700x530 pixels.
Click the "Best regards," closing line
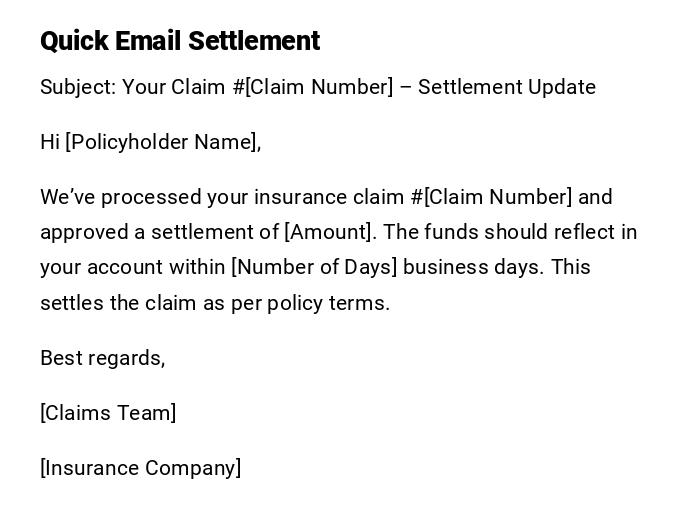pyautogui.click(x=102, y=358)
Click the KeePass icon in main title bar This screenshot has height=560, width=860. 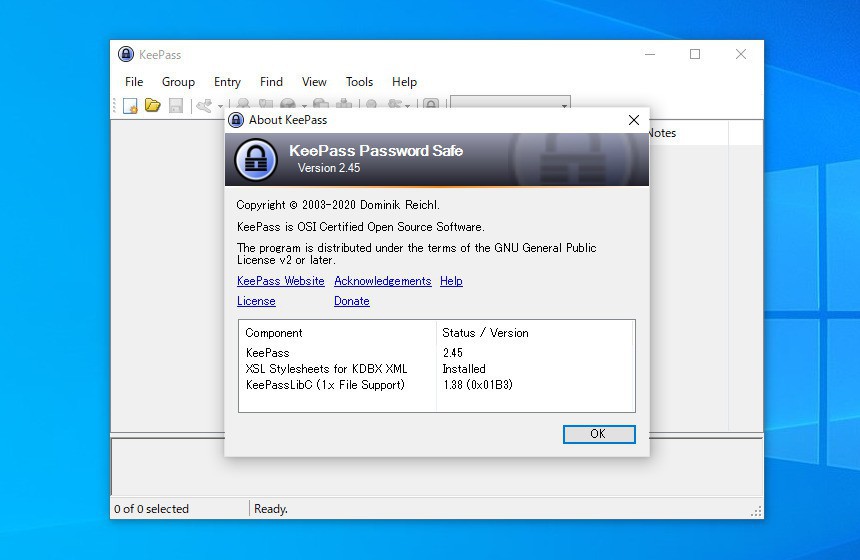pos(126,55)
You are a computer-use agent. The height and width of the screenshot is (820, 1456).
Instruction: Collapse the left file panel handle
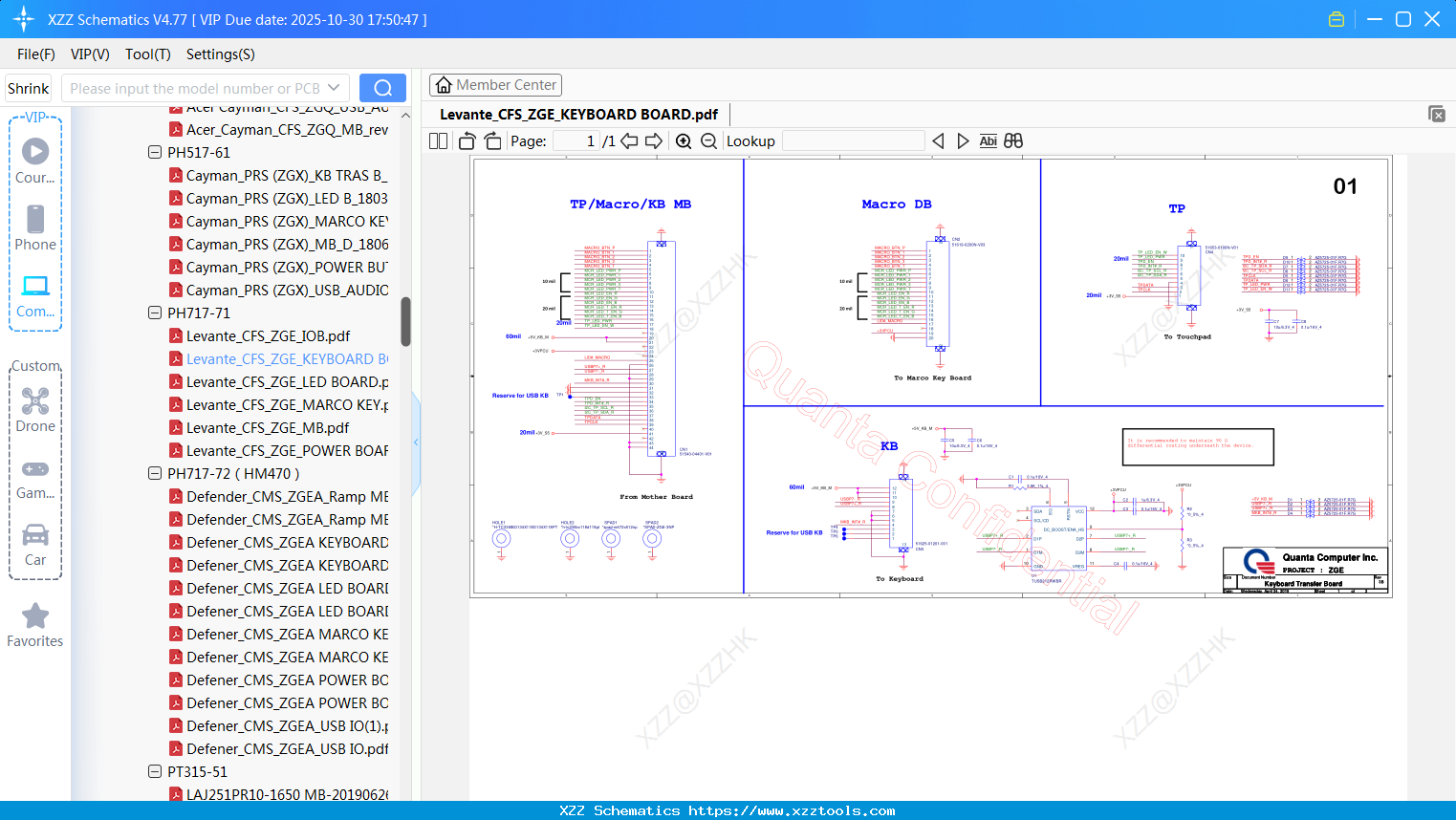click(x=416, y=442)
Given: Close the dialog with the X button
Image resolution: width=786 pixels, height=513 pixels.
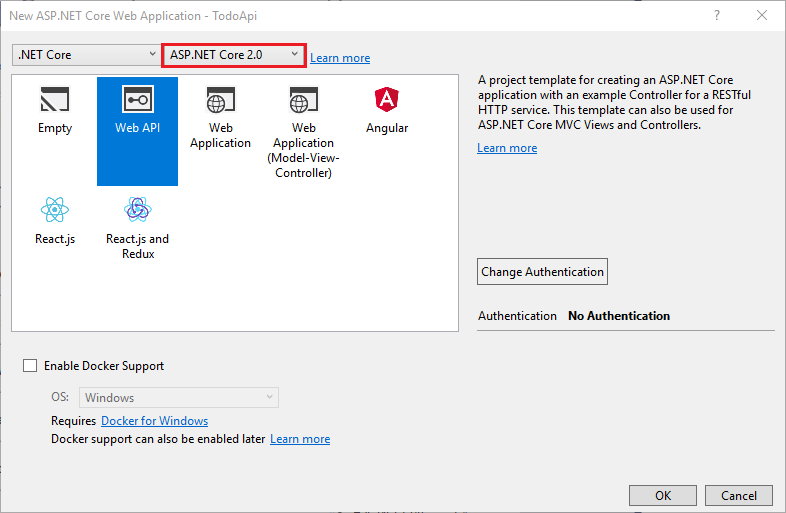Looking at the screenshot, I should pyautogui.click(x=762, y=16).
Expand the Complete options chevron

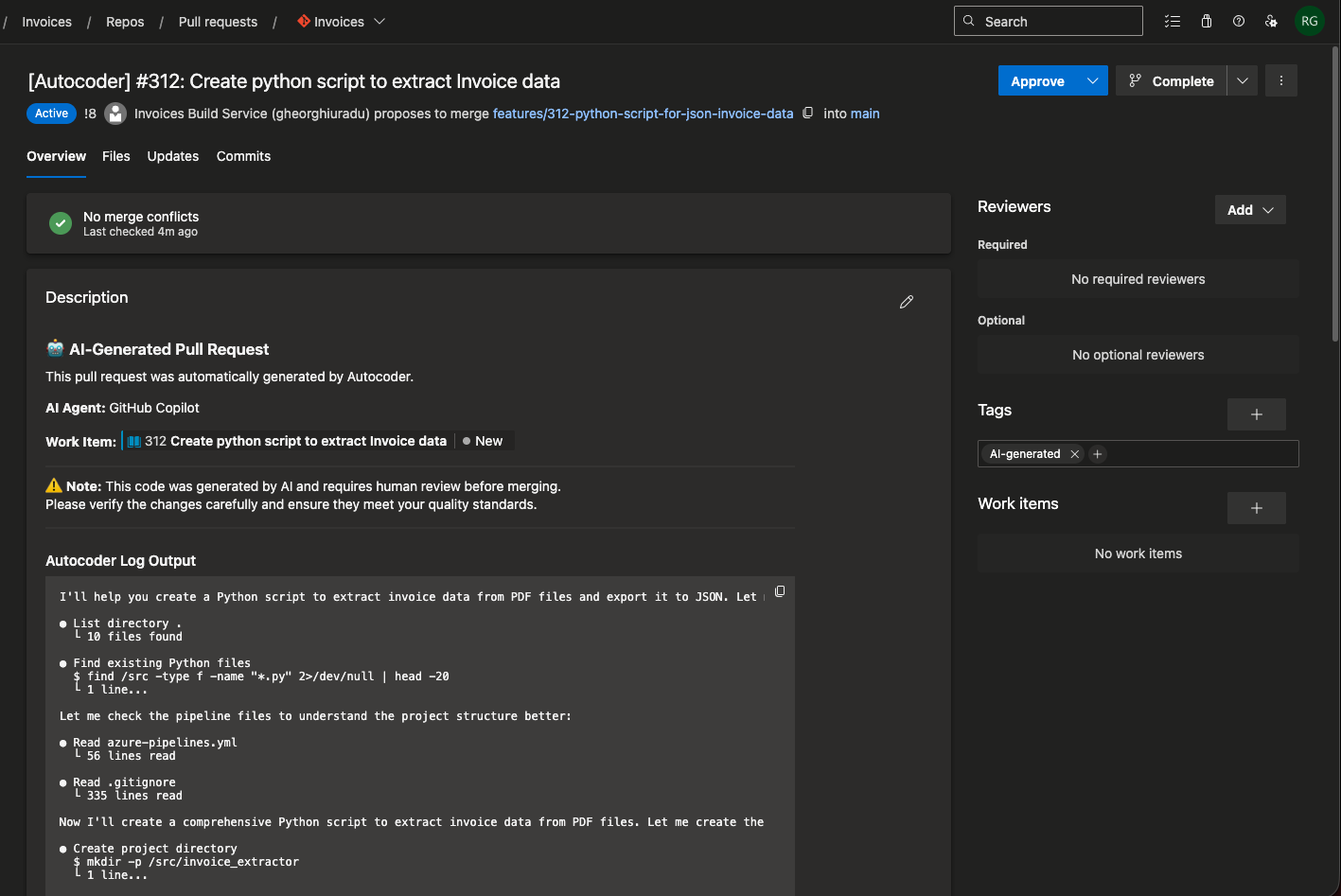(x=1242, y=80)
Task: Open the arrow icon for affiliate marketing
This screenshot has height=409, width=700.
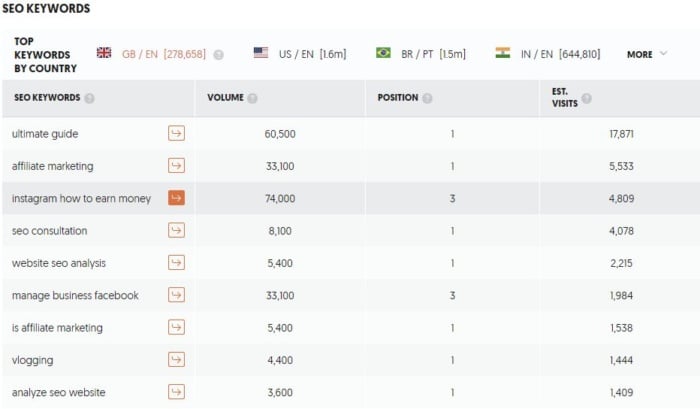Action: tap(176, 166)
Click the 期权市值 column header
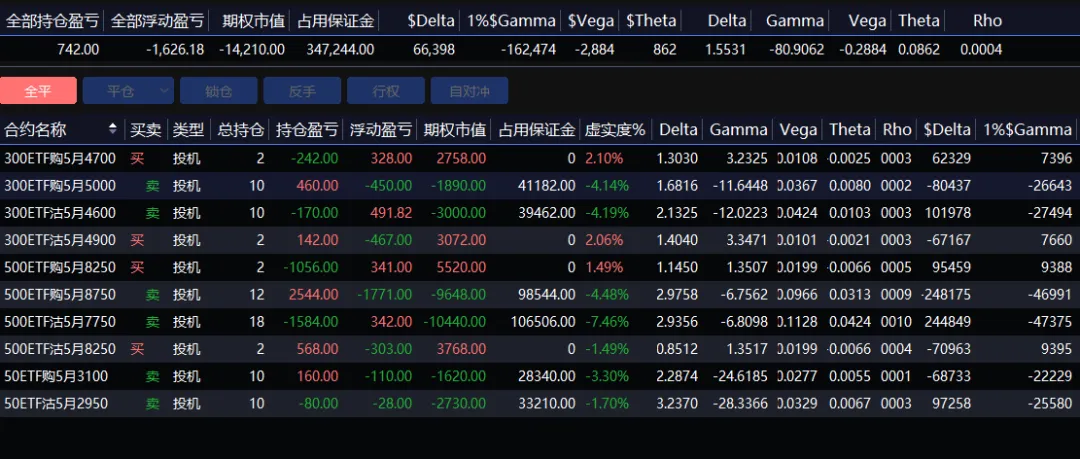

━━━━━━━━━━━━━━━━

* [Instructions to follow]
Please output the lines from the line that contains "Image resolution: width=786" through the end of the records, both ends included, exactly and with no pictures.

* [Result of the exercise]
Image resolution: width=786 pixels, height=513 pixels.
Looking at the screenshot, I should pyautogui.click(x=762, y=16).
Expand the Complete options chevron

(x=1242, y=80)
Task: Open the arrow icon for affiliate marketing
This screenshot has height=409, width=700.
Action: tap(176, 166)
Click the 期权市值 column header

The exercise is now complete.